Kabiliyetimiz nisbetinde okumaya azhar olduğumuz Kur’ân tefsiri Risale-i Nurlar’ın mahiyetini anlatırken, Üstad Bediüzzaman Hazretleri şöyle manidar bir ifade kullanır ki:
“Risaletü’n-Nur ise, Kur’ân’ın bir manevî mu’cizesi olarak imanın esasatını kurtarıyor ve mevcut imandan istifade cihetine değil, belki çok deliller ve parlak bürhanlarla imanın ispatına ve tahkikine ve muhafazasına ve şübehattan kurtarmasına hizmet ettiğinden, herkese bu zamanda ekmek gibi, ilâç gibi lüzumu var olduğunu dikkatle bakanlar hükmediyorlar.” (Kastamonu Lâhikası, s. 27)

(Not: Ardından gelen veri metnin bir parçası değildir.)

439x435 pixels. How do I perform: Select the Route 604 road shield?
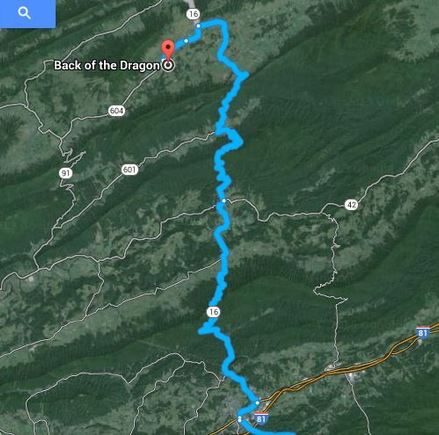(116, 111)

Nurlar’daki o üstün hakikatleri okumak kavramak zorundayız. Çünkü; Üstad “Lisanın Kur’ân’ın âyetlerini okurken, hal ve etvarında onu yaymaya çalışsın” mealinde yaptığı değerlendirmesinin yanı sıra, “Bazen lisan-ı hal, lisan-ı kal’den daha tesirlidir” diyerek, buna dikkat çeker.
Risale-i Nur hakikatlerinin bir özelliği de şudur: “Hem Risaletü’n-Nur, sair ulemanın eserleri gibi, yalnız aklın ayağı ve nazarıyla ders vermiyor; ve evliya misilli yalnız kalbin keşf ve zevkiyle hareket etmiyor. Belki aklın ve kalbin ittihad ve imtizacı ve ruh ve sair letâifin teavünü ayağıyla hareket ederek evc-i âlâya uçar. Taarruz eden felsefenin değil ayağı, belki gözü yetişemediği yerlere çıkar, hakaik-i imaniyeyi kör gözüne de gösterir.” (A.g.e. s. 28)
Risale-i Nur’a sadâkatle bağlılığın neticelerinden birisi de, o iman ve Kur’ân’a hizmettir.
Bu hizmetin daha tesirli olması da okuduğumuz Kur’ân hakikatlerini hayatımıza aksettirip, tutum ve davranışlarımıza yansıtmaktan geçer.